[Stored items from a collection]
▼
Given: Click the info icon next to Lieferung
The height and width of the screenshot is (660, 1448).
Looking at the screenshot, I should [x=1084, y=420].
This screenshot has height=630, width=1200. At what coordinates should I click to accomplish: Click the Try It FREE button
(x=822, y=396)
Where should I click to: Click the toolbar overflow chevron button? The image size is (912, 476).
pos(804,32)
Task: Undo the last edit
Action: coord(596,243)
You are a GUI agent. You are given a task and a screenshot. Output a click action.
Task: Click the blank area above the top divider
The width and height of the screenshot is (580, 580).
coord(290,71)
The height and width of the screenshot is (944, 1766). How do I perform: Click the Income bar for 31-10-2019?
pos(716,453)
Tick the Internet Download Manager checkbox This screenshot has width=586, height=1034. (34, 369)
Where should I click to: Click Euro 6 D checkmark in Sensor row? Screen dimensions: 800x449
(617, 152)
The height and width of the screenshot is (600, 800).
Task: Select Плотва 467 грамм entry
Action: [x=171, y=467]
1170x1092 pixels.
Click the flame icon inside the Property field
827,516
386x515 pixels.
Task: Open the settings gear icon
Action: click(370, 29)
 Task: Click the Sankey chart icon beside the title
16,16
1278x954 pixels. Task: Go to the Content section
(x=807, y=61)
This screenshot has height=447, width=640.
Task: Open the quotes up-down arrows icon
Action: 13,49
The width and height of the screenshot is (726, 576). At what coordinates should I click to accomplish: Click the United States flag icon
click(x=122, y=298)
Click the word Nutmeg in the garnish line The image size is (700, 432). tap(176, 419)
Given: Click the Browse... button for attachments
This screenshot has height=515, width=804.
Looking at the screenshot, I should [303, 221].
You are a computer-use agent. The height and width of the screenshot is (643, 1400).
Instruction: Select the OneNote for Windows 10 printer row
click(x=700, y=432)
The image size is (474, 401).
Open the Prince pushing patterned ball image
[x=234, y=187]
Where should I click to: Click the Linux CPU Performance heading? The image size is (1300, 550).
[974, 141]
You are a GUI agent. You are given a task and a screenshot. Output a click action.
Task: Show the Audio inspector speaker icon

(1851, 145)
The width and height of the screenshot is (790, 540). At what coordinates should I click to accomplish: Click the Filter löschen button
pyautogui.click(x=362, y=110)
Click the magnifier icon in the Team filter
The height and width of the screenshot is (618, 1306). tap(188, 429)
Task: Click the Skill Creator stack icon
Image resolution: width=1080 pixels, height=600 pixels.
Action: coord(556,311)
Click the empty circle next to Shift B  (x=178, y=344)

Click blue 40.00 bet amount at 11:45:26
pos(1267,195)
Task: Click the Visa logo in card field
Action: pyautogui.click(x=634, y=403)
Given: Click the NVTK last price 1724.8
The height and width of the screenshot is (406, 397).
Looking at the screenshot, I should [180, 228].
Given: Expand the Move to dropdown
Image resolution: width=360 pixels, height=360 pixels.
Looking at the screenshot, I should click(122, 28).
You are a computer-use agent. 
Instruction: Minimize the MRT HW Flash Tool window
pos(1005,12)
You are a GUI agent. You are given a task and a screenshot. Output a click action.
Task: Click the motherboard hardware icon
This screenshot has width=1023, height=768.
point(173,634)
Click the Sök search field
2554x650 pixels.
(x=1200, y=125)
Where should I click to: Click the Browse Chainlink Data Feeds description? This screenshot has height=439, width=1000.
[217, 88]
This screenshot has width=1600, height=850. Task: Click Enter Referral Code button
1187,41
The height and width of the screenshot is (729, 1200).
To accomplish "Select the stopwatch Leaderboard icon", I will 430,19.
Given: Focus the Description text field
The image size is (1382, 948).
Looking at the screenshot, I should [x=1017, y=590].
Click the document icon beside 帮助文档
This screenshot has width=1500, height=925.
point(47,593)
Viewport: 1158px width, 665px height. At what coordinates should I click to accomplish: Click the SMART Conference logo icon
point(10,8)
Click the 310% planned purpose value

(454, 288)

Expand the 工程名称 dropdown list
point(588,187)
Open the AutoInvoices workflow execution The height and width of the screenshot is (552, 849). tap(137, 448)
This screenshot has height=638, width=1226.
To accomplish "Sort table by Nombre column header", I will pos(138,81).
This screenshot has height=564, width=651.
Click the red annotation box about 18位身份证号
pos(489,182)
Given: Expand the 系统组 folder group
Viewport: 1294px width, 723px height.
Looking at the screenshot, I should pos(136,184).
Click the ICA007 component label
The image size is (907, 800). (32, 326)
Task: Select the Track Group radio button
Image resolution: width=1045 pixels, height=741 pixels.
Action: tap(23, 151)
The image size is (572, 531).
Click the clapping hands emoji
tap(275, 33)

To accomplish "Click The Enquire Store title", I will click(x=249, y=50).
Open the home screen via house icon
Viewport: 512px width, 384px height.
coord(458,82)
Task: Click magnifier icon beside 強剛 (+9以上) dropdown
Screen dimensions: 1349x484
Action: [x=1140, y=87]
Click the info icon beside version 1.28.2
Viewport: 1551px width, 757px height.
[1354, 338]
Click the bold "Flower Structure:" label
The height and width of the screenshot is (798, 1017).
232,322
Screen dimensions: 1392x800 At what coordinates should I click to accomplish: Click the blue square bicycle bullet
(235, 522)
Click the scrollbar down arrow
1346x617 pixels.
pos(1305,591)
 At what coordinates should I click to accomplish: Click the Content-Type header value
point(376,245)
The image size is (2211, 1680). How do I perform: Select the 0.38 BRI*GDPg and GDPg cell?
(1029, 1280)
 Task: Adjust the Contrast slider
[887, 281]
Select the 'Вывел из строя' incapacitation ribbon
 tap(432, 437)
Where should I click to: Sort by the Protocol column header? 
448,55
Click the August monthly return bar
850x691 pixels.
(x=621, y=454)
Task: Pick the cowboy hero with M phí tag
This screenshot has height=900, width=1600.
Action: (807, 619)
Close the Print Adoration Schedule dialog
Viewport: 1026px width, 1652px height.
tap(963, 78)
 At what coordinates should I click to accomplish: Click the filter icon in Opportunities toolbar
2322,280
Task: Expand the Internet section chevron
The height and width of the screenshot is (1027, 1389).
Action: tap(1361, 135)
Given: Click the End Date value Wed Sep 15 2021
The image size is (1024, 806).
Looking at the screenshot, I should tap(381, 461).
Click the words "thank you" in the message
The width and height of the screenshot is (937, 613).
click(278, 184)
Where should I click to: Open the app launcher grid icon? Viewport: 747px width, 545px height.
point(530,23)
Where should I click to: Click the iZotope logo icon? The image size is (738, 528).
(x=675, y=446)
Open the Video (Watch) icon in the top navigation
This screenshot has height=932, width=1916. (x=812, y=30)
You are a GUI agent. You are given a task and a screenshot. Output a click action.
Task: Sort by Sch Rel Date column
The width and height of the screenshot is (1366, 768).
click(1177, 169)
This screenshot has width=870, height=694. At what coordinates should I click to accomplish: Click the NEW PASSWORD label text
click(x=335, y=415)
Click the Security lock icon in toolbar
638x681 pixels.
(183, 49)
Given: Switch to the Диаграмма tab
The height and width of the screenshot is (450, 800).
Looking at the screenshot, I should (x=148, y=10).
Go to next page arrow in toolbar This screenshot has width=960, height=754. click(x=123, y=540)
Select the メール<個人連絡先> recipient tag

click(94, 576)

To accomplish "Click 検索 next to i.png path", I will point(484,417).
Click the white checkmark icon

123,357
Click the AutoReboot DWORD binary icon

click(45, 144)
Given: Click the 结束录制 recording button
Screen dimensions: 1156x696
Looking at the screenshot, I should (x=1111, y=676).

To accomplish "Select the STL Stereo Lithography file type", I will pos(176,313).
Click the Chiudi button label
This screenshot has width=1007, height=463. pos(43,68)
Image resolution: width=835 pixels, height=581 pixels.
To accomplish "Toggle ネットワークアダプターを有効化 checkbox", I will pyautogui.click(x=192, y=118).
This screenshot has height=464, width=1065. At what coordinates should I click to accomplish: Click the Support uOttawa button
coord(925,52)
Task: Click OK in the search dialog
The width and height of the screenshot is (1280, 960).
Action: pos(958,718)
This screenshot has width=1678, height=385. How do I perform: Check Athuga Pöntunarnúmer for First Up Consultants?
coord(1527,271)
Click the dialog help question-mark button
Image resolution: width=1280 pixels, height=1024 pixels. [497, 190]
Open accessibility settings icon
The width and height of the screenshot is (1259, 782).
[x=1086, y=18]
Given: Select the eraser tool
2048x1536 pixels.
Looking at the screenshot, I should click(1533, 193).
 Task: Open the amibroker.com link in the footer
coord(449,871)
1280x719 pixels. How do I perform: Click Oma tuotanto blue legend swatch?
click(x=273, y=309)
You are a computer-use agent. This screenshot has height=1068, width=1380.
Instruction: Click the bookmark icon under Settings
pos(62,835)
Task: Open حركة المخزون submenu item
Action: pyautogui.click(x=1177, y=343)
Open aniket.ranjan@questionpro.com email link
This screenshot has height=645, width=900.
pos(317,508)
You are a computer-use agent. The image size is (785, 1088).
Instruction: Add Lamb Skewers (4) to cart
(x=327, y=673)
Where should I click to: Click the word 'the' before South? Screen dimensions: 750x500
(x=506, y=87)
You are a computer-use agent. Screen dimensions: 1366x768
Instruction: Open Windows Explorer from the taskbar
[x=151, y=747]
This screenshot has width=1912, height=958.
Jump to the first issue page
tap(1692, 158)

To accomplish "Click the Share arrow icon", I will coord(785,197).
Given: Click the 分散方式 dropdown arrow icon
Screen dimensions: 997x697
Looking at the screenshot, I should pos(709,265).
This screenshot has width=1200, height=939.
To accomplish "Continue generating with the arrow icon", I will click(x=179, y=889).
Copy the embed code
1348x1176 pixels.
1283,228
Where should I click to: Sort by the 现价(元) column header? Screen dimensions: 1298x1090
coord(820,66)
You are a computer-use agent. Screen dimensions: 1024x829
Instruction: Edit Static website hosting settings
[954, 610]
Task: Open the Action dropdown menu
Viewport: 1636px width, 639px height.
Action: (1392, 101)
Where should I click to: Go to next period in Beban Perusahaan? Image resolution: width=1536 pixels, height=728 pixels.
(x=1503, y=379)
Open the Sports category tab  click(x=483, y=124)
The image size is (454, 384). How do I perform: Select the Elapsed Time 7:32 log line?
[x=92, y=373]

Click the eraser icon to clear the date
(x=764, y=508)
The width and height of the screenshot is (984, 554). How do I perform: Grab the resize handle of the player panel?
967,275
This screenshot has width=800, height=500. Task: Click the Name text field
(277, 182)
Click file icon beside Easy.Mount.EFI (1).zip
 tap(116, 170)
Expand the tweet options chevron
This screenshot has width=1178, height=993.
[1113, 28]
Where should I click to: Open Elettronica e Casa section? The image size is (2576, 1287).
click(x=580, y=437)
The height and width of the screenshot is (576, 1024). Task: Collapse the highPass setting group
▲
Work task>
Scan the records above for the word "Internet". Show each line in which it appears.

Completed exercise>
Tick the Internet Download Manager checkbox This screenshot has width=586, height=1034. (34, 369)
Task: Expand the Internet section chevron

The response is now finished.